▶ PAGE TEXT:
/Polyester is one of the biggest polluters in fashion — here’s what one CEO wants to do about it – CNBC

Polyester is one of the biggest polluters in fashion — here’s what one CEO wants to do about it – CNBC


Fashion has a polyester problem.

It’s the most widely-used clothing fiber in the world, but as a synthetic material made from plastic, polyester needs a lot of energy to produce and is highly water and air polluting, according to the Council of Fashion Designers of America.

The fashion industry is trying to tackle the issue, but there’s no simple solution, according to the CEO of one of the world’s largest clothes manufacturers. “There isn’t so far (a) raw material that is as cheap and as versatile as polyester today,” said Roger Lee, who runs Hong-Kong headquartered TAL Apparel.

As well as being inexpensive, polyester doesn’t crease and can be washed at low temperatures. However, the laundry process also releases tiny fibers known as microplastics, which can be harmful to marine life. While polyester lasts for years, longevity is a double-edged sword — clothes can be worn many times but will likely up in landfill, and don’t biodegrade.

“Today, we rarely use virgin polyester,” Lee told CNBC’s “Managing Asia: Sustainable Future.” “What do I mean by that? Quite often, our polyacetal (fiber) that we use are actually from recycled bottles.”

Over the past two years, Lee said there has been a huge acceleration in the use of recycled plastics in fashion. “The reason is because the cost of using that has come down to the same price as using virgin polyester. And that’s the key — if the price is the same … (it’s) a no-brainer. It saves environments (and has) the same commercial costs.”

TAL Apparel manufactures clothing for brands including Burberry, J Crew and Patagonia and was founded by the Lee family who started in the fashion business with a cotton cloth shop in 1856. The firm was revived by Lee’s great uncle C.C. in 1947.

CEOs need to say okay, what’s more important … a profit now or … a planet in the future?

At the moment, only about 14% of polyester is produced from recycled fibers, according to standards body Textile Exchange. How close to a breakthrough is the sector in terms of recycling used garments?

“If you talk about pure polyester, yes, we are close. But the problem is a lot of materials are mixed materials, it’s a polyester blend with something else. And separating that has been an issue,” Lee explained.

TAL is involved with the Hong Kong Research Institute of Textiles and Apparel which is investigating new ways to make the fashion industry more sustainable. In November, the institute launched a “Green Machine,” developed with the H&M Foundation, which can separate mixed materials. The new machine works by decomposing the cotton part of the material and extracting the polyester, which can then be spun into garments.

Preventing clothes going to landfill, or encouraging people to buy less, could go some way to addressing an excess of polyester garments — and that means looking at the fundamentals of the fashion industry.

Custom clothing

Brands currently “guess” how many pieces of each style they are going to produce, Lee said, and making the clothes takes three to six months before they are sent to stores or put online. What doesn’t get sold at full price is marked down. “When it’s so cheap, or 70% off, (people think) I don’t really need it, but you know what 70% is worth it, (so) I’m going to get that. And then you buy stuff you don’t really need,” Lee said.

▶ EXERCISE INSTRUCTIONS:
1. Copy the polyester article from "TAL Apparel manufactures" through "in the future?", and switch "cotton cloth shop" to "fabric store".
2. According to Textile Exchange, what share of polyester does the polyester article say is produced from recycled fibers?

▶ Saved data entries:

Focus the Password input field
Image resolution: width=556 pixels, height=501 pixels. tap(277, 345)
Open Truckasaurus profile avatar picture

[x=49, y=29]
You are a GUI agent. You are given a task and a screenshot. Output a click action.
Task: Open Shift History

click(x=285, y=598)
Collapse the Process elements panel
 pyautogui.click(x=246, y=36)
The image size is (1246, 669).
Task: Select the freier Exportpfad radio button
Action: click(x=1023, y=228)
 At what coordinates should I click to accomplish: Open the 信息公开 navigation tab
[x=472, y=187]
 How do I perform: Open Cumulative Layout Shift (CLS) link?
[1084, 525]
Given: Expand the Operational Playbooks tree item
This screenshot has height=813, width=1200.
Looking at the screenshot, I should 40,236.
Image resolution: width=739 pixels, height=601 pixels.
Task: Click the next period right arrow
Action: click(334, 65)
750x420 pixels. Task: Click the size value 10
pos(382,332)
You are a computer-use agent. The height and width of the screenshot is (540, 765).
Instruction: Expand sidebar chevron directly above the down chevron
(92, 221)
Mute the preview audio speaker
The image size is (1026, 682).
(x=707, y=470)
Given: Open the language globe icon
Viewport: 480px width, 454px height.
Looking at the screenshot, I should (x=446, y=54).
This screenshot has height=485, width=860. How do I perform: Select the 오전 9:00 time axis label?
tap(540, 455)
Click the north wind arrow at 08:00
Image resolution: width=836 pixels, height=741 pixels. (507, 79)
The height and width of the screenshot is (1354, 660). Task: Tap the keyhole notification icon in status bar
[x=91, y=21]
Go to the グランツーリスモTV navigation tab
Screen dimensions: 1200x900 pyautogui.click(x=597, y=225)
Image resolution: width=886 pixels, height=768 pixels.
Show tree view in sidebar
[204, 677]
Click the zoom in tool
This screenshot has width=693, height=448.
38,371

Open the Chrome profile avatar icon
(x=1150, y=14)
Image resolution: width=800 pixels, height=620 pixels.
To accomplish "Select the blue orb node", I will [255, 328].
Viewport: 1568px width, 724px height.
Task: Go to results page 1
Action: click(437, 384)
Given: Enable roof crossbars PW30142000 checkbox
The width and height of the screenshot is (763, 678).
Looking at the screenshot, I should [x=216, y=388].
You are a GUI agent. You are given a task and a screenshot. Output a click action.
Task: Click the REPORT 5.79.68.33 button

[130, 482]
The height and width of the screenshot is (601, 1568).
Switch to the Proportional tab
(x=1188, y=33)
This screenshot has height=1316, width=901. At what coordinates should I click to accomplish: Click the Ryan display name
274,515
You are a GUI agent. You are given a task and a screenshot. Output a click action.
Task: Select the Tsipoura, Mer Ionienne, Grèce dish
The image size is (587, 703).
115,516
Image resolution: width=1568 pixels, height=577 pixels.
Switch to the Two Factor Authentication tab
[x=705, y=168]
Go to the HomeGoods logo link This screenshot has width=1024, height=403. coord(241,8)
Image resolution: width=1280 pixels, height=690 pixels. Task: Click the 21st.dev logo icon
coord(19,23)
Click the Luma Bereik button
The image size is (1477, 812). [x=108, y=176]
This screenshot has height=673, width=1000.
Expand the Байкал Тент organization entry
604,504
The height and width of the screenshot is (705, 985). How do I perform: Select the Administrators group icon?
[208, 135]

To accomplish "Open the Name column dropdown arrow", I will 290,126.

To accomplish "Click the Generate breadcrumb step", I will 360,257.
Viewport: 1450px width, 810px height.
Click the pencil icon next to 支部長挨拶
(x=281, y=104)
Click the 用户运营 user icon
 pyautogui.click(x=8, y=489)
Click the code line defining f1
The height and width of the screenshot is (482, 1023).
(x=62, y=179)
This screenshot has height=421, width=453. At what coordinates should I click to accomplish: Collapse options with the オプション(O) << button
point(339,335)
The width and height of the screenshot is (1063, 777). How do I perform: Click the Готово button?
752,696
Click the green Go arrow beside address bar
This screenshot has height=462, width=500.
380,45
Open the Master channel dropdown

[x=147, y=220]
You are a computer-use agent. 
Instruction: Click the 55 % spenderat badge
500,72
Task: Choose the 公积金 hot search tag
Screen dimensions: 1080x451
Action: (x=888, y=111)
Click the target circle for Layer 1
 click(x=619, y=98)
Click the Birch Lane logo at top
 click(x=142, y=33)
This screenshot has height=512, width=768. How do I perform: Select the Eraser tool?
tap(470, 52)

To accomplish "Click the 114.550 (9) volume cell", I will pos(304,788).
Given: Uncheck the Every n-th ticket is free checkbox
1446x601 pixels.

▶ RESULTS FOR THE EXERCISE:
1.
TAL Apparel manufactures clothing for brands including Burberry, J Crew and Patagonia and was founded by the Lee family who started in the fashion business with a fabric store in 1856. The firm was revived by Lee’s great uncle C.C. in 1947.

CEOs need to say okay, what’s more important … a profit now or … a planet in the future?

2. About 14%.